Start by parsing the model and creating engine and context.

// Parse the model and initialize the engine and the context.
TRTUniquePtr<nvinfer1::ICudaEngine> engine { nullptr };
TRTUniquePtr<nvinfer1::IExecutionContext> context { nullptr };
if (!parseOnnxModel(model_path, engine, context)) // Problem parsing Onnx model
{
std::cout << "Make sure the model file exists. To see available models, plese visit: "
"\n\twww.github.com/lagadic/visp-images/dnn/object_detection/"
<< std::endl;
return EXIT_FAILURE;
}

Using engine, we can get the dimensions of the input and outputs, and create buffers respectively.

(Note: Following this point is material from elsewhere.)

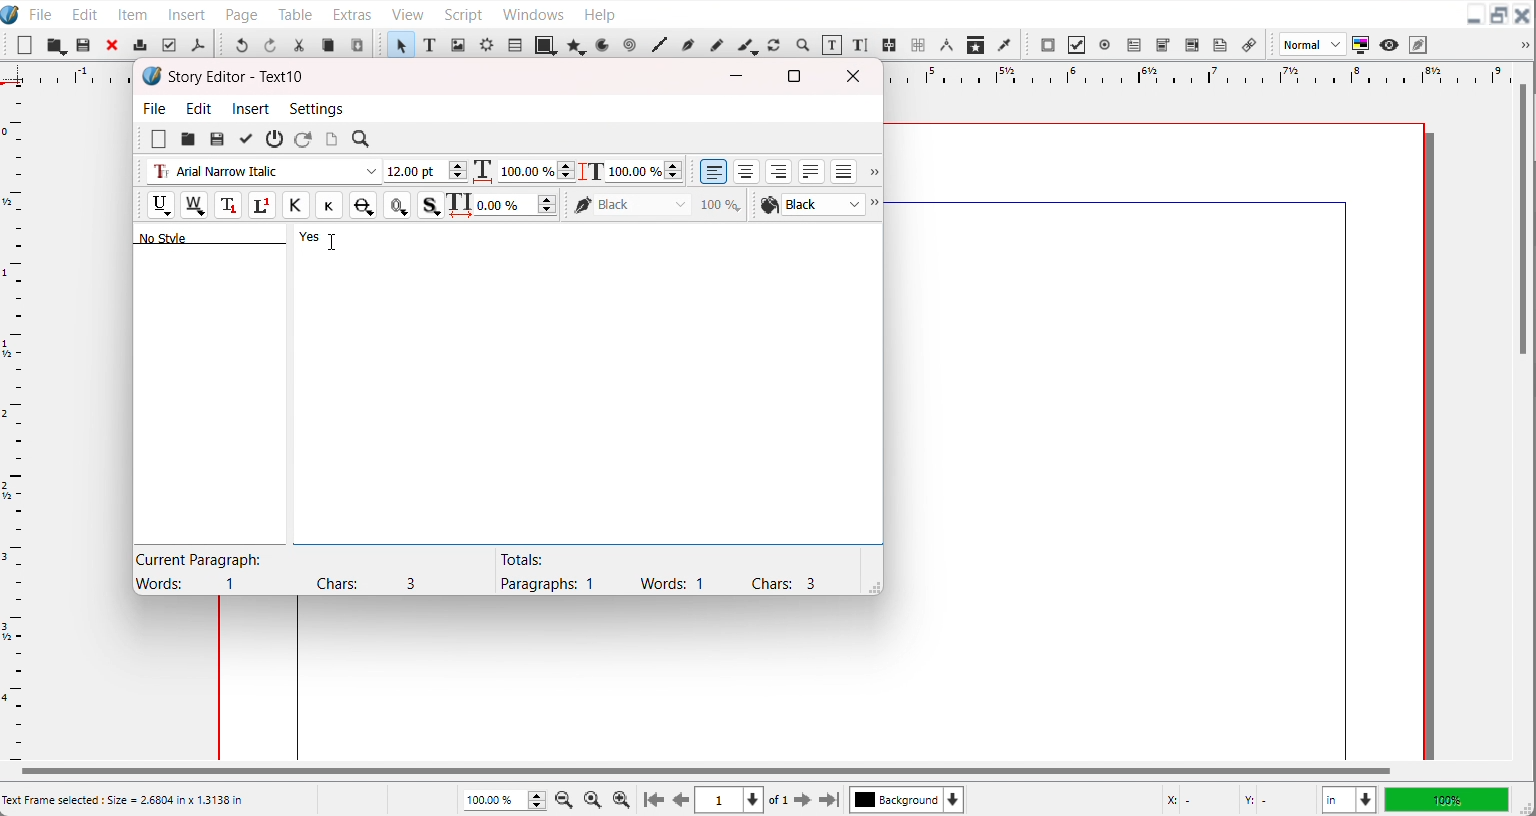 This screenshot has width=1536, height=816. I want to click on Save as PDF, so click(197, 45).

for (int i = 0; i < engine->getNbBindings(); ++i) {
auto binding_size = getSizeByDim(engine->getBindingDimensions(i)) * batch_size * sizeof(float);
cudaMalloc(&buffers[i], binding_size);
if (engine->bindingIsInput(i)) {
input_dims.emplace_back(engine->getBindingDimensions(i));
}
else {
output_dims.emplace_back(engine->getBindingDimensions(i));
}
}
if (input_dims.empty() || output_dims.empty()) {
std::cerr << "Expect at least one input and one output for network" << std::endl;
return EXIT_FAILURE;
}

Create a grabber to retrieve image from webcam (or external camera) or read images from image or video.

cv::VideoCapture capture;
if (input.empty()) {
capture.open(opt_device);
}
else {
capture.open(input);
}
if (!capture.isOpened()) { // check if we succeeded
std::cout << "Failed to open the camera" << std::endl;
return EXIT_FAILURE;
}
int cap_width = (int)capture.get(cv::CAP_PROP_FRAME_WIDTH);
int cap_height = (int)capture.get(cv::CAP_PROP_FRAME_HEIGHT);
capture.set(cv::CAP_PROP_FRAME_WIDTH, cap_width / opt_scale);
capture.set(cv::CAP_PROP_FRAME_HEIGHT, cap_height / opt_scale);

Usage

To use this tutorial, you need an USB webcam and you should have downloaded an onnx file of a model with its corresponding labels in txt file format. To start, you may download the ssd_mobilenet.onnx model and pascal-voc-labels.txt** file from here or install Install ViSP data set cloning Github repository.

To see the options, run:

$ ./tutorial-dnn-tensorrt-live --help

Consider you downloaded the files (model and labels), to run object detection on images from webcam, run:

$ ./tutorial-dnn-tensorrt-live --model ssd_mobilenet.onnx --labels pascal-voc-labels.txt

Running the above example on an image will show results like the following:

An example of the object detection can be viewed in this video.